Persistence or ignorance?
"As the Nobel Laureate Daniel Kahneman and his collaborator Amos Tversky pointed out decades ago, we tend to chase sunk costs - the time, effort, and money that we put into something and can't get back out. It's irrational behavior. Once your team realizes that a project is failing, previous investments shouldn't matter. The best you can do is try to make smart choices with what you have left to invest. but too often we stay the course, unwilling to admit that we have squandered resources that would have been better spent elsewhere." from HBR May 14Facing an existential crisis, American manufacturers battled back. They released their iron grip on traditional manufacturing and management practices, adopted new ones, and are now experiencing a renaissance.

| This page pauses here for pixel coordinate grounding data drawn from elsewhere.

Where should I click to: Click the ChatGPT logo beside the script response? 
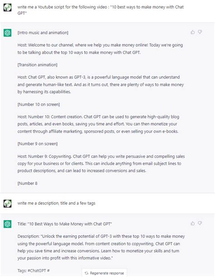pos(7,33)
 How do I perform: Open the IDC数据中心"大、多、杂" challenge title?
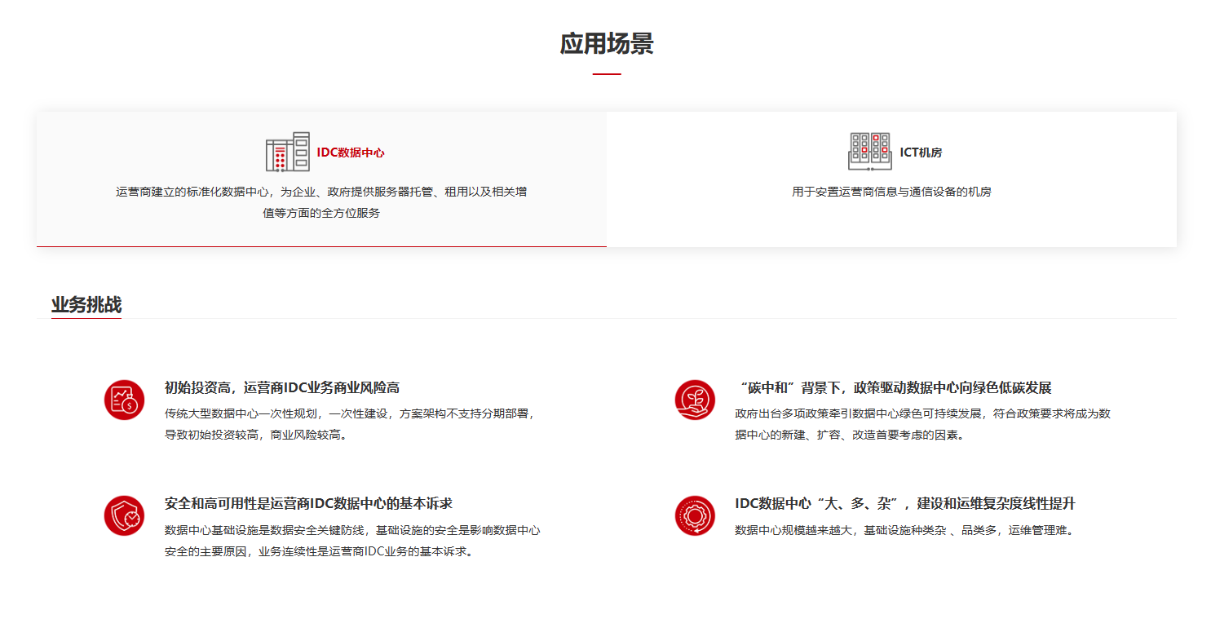pos(904,503)
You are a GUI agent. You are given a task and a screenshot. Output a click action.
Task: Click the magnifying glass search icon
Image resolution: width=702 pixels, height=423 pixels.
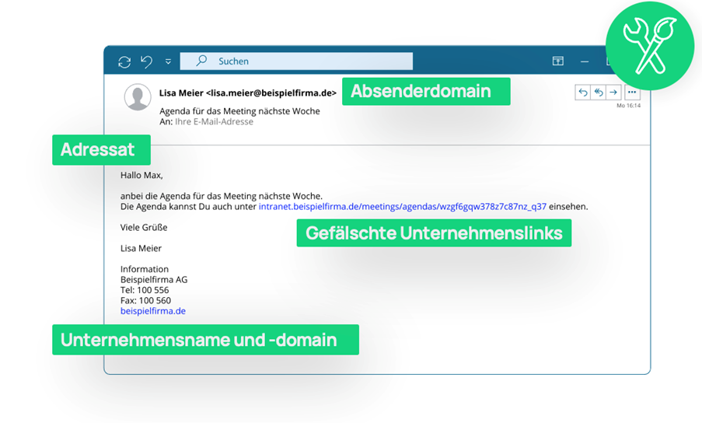(201, 61)
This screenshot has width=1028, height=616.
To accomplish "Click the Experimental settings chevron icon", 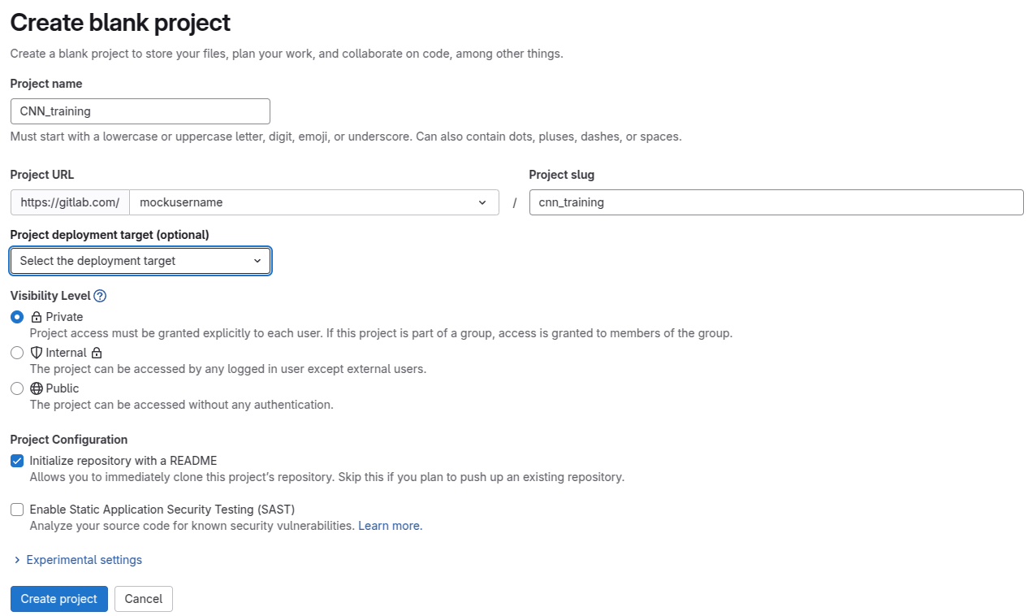I will pos(17,560).
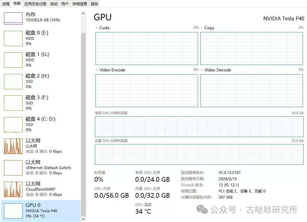
Task: Select the CloudflareWARP network adapter
Action: (41, 189)
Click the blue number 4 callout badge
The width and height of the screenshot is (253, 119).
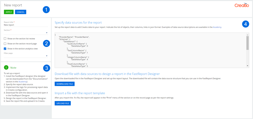(245, 24)
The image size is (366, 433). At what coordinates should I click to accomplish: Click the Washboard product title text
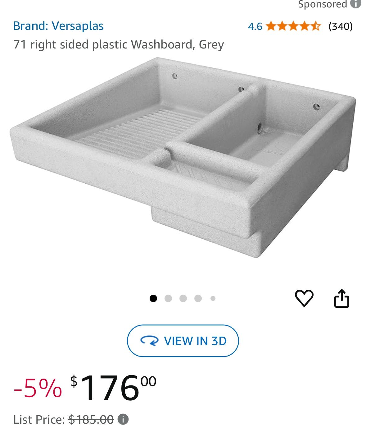tap(118, 44)
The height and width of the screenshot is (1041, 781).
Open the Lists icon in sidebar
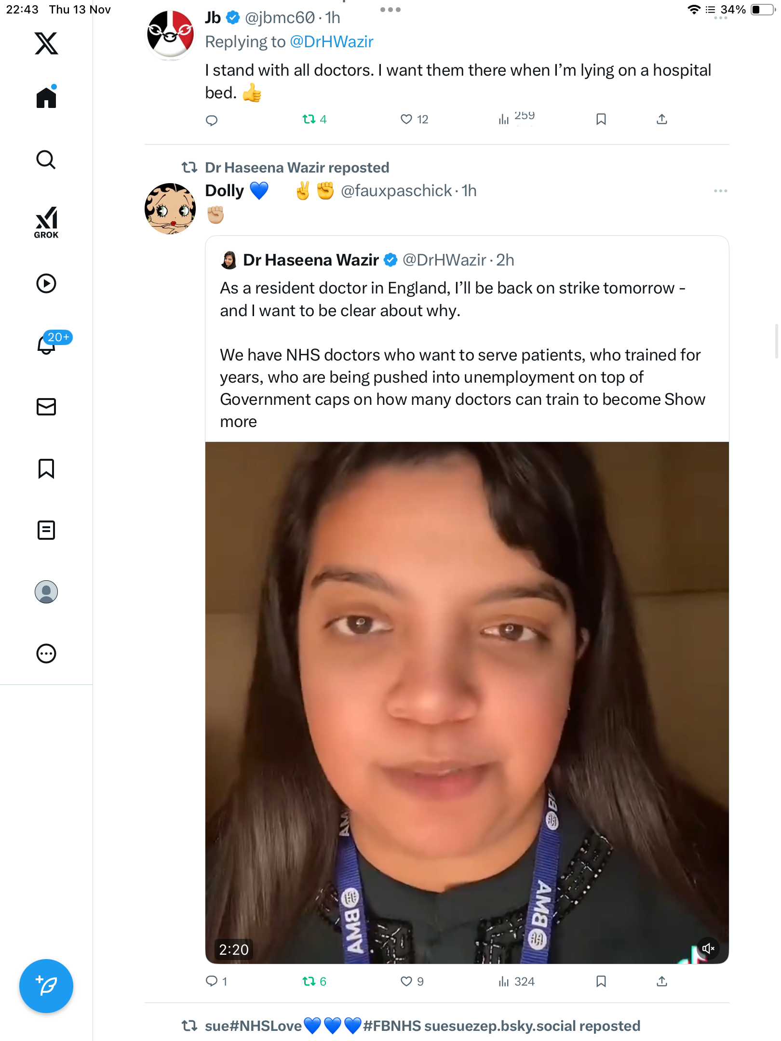[46, 530]
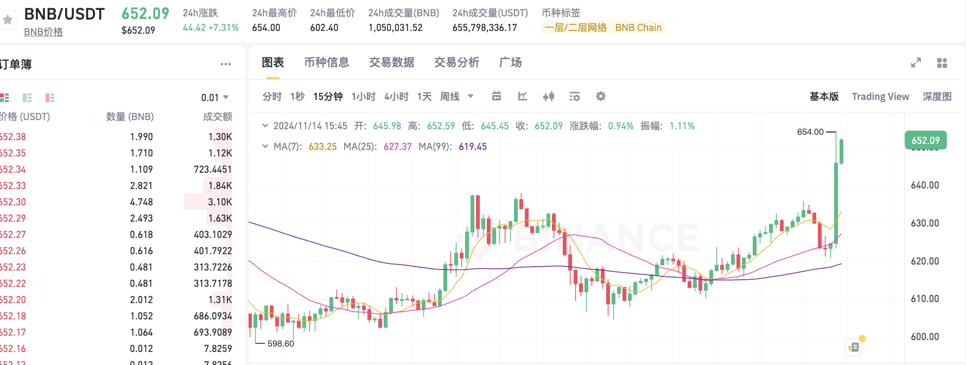
Task: Open the layout grid icon near fullscreen
Action: click(943, 62)
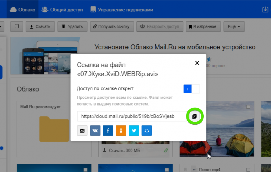Viewport: 271px width, 172px height.
Task: Copy the public link with the copy icon
Action: click(x=194, y=116)
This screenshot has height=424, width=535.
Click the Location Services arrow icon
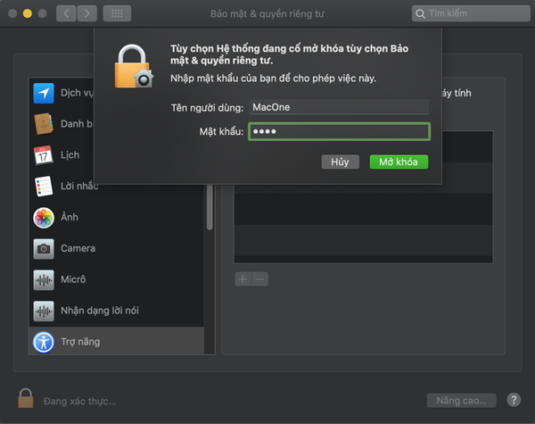tap(44, 93)
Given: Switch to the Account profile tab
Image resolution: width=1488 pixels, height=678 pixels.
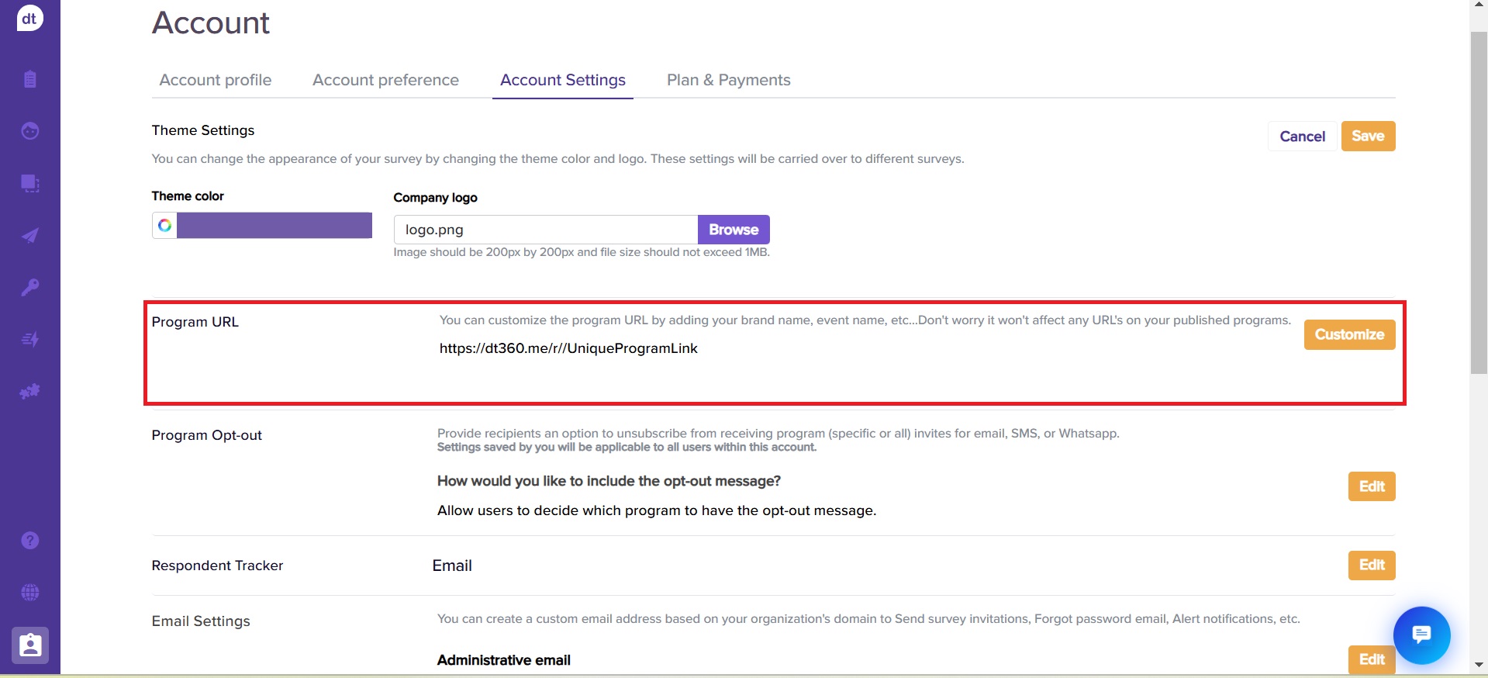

But it required letting go - 'abandoning' much that was ingrained, assumed, instinctual and understood about how to manufacture. It was traumatic - and although the sunk cost investment which was abandoned was more emotional than capital, the tremendous resistance to walking away took many companies to the brink. It was only the black & white alternatives, change or die, which prompted action.
Business development isn't yet a crisis
For most manufacturing companies, revenue & profit trends are concerning, or maybe just perplexing, but not yet critical. Revenue is stagnant or maybe contracting or growing slowly; business and sales cycles are unpredictable; margins are pressured; and there's a general feeling of unease not unlike the operational uncertainties of twenty years ago. And the threat is less clearly identifiable - changing buying habits is less galvanizing than the invasion of cheap Chinese products.But absent a crisis, the resistance to change is too much to overcome in many cases. It's hard to condemn the VP Sales who hesitates to suggest cutting his direct sales force and investing substantially in virtual, early stage sales, through content marketing and marketing automation. Similarly the COO, who comes from an engineering background and whose focused on continuous manufacturing improvement and the bottom line can't be readily faulted for assuming that the business development function simply needs the right people and right management pressure.
Sure, the right people are key. But great people working on the wrong things are a waste of resources. And NO frequency of excel spreadsheets is going to grow the top line.
The emotional 'sunk costs' of traditional B2B sales
Excerpting from the HBR quote above, "It's irrational behavior. Once your team realizes that a project is failing, previous investments shouldn't matter. The best you can do is try to make smart choices with what you have left to invest. but too often we stay the course, unwilling to admit that we have squandered resources that would have been better spent elsewhere."
It's easy, natural and psychologically predictable that as revenue growth slows, sales cycles stagnate, margins decline and the "top line" becomes problematic that those who are invested in traditional business development will resist change. They'll stay the course.
So what's the solution? First companies must be positioned to accept a solution.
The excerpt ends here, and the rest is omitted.